New York City honors the Stonewall Riots with its annual gay pride parade
There were gay Republicans, supporters for Obama, club kids, families with dogs, atheists, people from all walks of faith, and the occasional drag queen on the arm of some muscle daddy. New York City’s annual gay pride parade was today.
For 43 years the city has held a march for the Stonewall Riots. On 28 June, in 1969, the city’s police raided a bar called the Stonewall Inn. Tired of the constant harassment, the local LGBT community fought back agaisnt the police. A march was held a year later, organized by the Christopher Street Liberation Day Committee. Since then the end of June has been a time for gay New Yorkers, and their allies, to push for more equality.
This year’s march has special significance in the US struggle for marriage rights. A year ago today, 24 June, Governor Andrew M. Cuomo signed the Marriage Equality Act, making same sex marriages a possibility in New York. The governor received a roar of approval whenever he passed a crowd.
The parade’s origins are a rebellion, but today it is part of the mainstream.
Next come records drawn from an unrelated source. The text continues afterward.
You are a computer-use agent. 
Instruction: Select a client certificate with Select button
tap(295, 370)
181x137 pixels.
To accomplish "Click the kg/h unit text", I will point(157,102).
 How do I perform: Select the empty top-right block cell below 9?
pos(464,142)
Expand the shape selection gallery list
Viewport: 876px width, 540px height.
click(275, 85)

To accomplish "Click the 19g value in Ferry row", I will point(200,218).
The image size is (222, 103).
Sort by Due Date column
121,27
Politicians looking for support make sure to show up. President Barack Obama’s contingent were loud and boisterous in their blue t-shirts (he wasn’t with them). Companies like Google and NBC had their own floats.
The most ironic participant were officers from the same department that raided a gay bar approximately 40 years ago. They were led by their chief, Commissioner Raymond W. Kelly. He walked and waved, followed by the NYPD band and police officers smartly dressed in their blues.